Donald Trump’s Board of Peace is moving forward with a proposal to establish a pilot humanitarian zone in Gaza, designed to provide a secure environment for tens of thousands of civilians and to test elements of the U.S. president’s paused peace plan, a board official told Reuters.
The official did not identify a specific site, but said the board had located secure areas capable of hosting large numbers of Gazans. Within those areas, the plan calls for rapidly scaling up the provision of goods and services to meet the needs of people who choose to relocate there.
The proposal is positioned as a way to kickstart the wider peace plan regardless of whether the plan’s second phase is approved by Hamas. That second phase, as laid out by the Trump administration after the ceasefire, envisions a surge in humanitarian aid, governance of Gaza by a body of Palestinian technocrats, Hamas disarming, and a withdrawal by Israeli forces. To date the plan has stalled and the technocrat body - the National Committee for the Administration of Gaza (NCAG) - has remained outside Gaza.
Gaza continues to endure severe destruction after two years of full-scale war that followed the Hamas-led attacks on Israel on October 7, 2023. The enclave’s more than 2 million residents face acute shortages, including hunger, disease and widespread displacement. Israeli military operations have continued, and Israel has said it will expand its area of control in Gaza to 70% of the territory.
The Board of Peace official said the pilot zone would allow the NCAG to exercise administrative authority and for a newly recruited and trained police force to operate as a local law enforcement arm. These local components would be supported by an International Stabilization Force (ISF) composed of multinational peacekeeping troops, the official said.
Participation in the pilot would be voluntary, the official added, and anyone entering the zone would be subject to vetting handled by the NCAG with ISF support. The official said land ownership rights would be accounted for in the vetting process but did not provide details on how the vetting mechanism would work.

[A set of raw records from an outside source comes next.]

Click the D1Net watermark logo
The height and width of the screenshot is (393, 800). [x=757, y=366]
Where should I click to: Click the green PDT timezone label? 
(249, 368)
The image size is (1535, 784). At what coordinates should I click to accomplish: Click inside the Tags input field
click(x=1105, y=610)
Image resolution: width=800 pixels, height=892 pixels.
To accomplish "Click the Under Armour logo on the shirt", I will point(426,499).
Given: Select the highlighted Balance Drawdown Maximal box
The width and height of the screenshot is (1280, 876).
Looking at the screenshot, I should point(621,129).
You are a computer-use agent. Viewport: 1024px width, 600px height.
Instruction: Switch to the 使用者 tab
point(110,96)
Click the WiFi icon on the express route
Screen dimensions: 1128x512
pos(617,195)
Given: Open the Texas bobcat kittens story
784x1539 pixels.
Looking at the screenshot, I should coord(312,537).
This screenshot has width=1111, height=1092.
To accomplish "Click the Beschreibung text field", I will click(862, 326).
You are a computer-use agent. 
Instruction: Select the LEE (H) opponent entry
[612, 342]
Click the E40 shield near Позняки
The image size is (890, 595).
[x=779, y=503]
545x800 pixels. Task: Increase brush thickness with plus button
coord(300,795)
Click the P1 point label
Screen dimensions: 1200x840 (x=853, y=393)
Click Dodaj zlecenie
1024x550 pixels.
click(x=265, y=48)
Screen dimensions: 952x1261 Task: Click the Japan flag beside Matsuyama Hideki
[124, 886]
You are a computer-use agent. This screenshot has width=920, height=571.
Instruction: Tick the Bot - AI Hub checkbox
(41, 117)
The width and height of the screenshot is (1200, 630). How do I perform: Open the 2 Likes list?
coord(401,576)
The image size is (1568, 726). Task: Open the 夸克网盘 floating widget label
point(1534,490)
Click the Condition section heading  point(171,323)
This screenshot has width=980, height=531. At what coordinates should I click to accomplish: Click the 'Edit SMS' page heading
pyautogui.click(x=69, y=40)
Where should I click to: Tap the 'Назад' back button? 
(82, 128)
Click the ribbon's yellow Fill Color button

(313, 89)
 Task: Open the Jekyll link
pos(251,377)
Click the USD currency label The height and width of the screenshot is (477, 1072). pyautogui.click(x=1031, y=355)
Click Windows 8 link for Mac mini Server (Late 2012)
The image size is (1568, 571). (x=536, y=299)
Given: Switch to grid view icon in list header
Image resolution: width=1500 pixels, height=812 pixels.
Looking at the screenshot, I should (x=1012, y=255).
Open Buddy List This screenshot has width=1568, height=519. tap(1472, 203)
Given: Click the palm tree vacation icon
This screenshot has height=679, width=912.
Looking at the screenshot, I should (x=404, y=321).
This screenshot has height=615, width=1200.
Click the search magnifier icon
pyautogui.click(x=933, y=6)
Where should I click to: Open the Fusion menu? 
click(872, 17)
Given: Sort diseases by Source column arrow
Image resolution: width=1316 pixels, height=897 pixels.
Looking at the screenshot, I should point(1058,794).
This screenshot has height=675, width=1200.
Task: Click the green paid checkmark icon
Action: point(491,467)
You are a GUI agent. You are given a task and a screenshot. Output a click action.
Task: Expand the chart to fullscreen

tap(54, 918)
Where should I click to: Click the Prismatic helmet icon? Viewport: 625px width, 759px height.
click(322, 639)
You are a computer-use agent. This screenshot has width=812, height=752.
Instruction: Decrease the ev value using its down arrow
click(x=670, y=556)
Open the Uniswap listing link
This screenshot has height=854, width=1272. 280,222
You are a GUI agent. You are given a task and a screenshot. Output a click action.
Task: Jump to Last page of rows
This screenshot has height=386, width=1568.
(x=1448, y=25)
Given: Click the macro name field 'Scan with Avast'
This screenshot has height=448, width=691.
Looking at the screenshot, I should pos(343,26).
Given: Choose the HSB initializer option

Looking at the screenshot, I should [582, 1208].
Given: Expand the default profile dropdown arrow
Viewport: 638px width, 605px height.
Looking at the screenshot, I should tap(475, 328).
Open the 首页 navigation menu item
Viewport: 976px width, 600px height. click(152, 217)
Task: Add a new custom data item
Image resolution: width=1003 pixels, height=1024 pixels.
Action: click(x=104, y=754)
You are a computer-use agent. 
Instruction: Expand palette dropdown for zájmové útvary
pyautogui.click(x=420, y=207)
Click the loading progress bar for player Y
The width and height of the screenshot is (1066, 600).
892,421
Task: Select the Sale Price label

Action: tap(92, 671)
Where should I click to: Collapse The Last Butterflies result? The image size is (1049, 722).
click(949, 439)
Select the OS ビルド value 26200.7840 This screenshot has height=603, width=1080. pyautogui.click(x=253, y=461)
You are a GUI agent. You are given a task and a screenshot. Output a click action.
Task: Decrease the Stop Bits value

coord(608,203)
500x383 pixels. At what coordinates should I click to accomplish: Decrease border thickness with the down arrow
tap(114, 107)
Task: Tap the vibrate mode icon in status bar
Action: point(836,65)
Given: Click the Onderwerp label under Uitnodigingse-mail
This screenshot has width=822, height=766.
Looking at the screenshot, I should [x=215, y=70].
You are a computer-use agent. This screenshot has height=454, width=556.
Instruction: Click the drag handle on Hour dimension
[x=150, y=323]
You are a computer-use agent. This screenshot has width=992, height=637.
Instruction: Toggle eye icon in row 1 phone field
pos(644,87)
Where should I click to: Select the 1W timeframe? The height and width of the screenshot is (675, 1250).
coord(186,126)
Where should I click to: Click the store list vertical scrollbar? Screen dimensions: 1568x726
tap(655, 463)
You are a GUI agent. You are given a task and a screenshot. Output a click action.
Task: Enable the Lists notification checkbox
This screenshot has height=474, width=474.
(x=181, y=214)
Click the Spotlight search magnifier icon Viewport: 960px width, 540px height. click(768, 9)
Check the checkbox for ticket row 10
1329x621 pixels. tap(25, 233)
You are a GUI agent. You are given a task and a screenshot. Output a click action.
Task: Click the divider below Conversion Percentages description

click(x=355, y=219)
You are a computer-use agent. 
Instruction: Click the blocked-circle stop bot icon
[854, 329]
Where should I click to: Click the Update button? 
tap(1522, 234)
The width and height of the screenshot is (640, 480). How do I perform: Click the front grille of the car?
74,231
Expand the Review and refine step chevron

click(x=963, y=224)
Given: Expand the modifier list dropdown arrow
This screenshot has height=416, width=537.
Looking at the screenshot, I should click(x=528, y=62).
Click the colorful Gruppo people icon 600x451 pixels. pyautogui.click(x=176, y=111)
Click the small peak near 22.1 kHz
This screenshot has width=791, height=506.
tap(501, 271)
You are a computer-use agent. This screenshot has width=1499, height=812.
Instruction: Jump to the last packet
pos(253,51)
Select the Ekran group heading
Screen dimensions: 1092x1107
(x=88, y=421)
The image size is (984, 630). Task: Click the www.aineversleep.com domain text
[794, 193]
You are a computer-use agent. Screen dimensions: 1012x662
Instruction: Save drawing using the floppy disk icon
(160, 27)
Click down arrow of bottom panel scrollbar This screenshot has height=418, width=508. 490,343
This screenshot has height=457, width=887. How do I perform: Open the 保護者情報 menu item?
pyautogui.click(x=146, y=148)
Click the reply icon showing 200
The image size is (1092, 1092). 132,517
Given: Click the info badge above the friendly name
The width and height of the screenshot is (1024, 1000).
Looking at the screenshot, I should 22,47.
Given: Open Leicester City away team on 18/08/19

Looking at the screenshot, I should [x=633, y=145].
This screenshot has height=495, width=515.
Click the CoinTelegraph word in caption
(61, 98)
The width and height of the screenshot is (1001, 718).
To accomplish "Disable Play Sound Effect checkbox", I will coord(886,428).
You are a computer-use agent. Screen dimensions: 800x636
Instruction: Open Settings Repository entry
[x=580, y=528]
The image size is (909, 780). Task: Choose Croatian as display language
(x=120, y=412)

The board official said funding would be raised specifically for the pilot project but declined to provide a timeline, saying only that the intention was to move quickly. The official emphasized that the pilot was not contingent on a formal agreement with Hamas, although such an agreement would facilitate faster and broader implementation.
Recent discussions to implement the second phase have not yet produced an accord, according to sources close to the talks. Those sessions included Hamas leaders, mediators from Egypt, Qatar and Turkey, and Board of Peace Gaza envoy Nickolay Mladenov.
Three Hamas officials contacted by Reuters gave no immediate comment on the pilot zone proposal. Israeli authorities did not immediately respond to a request for comment.
Humanitarian operations in Gaza have faced controversy. An aid program run by the U.S.- and Israeli-backed Gaza Humanitarian Foundation was shut down after the ceasefire amid criticism from the U.N. and others about Palestinian deaths at distribution points. Humanitarian groups insist aid must be allocated according to need and without discrimination.
Separately, on Monday Hamas announced it had dissolved its de facto government in Gaza and indicated readiness to cede authority to the NCAG as it presses Israel to implement other elements of the stalled plan. The Board of Peace said it had taken note of Hamas' move but added that "ultimately, our assessment will be guided by actions, not promises, to meet the critical needs of the people of Gaza". Israel characterized Hamas' announcement as a "stunt".
Context and next steps
The pilot humanitarian zone is portrayed by board planners as both an answer to emergency needs and a demonstration of how NCAG administration, local policing and an international stabilization force might function together in practice. The board has identified secure sites and signaled readiness to raise funding specifically for the project, but many operational and political questions remain unresolved, including the mechanics of vetting, the precise location of zones and how continuing military activity will affect implementation.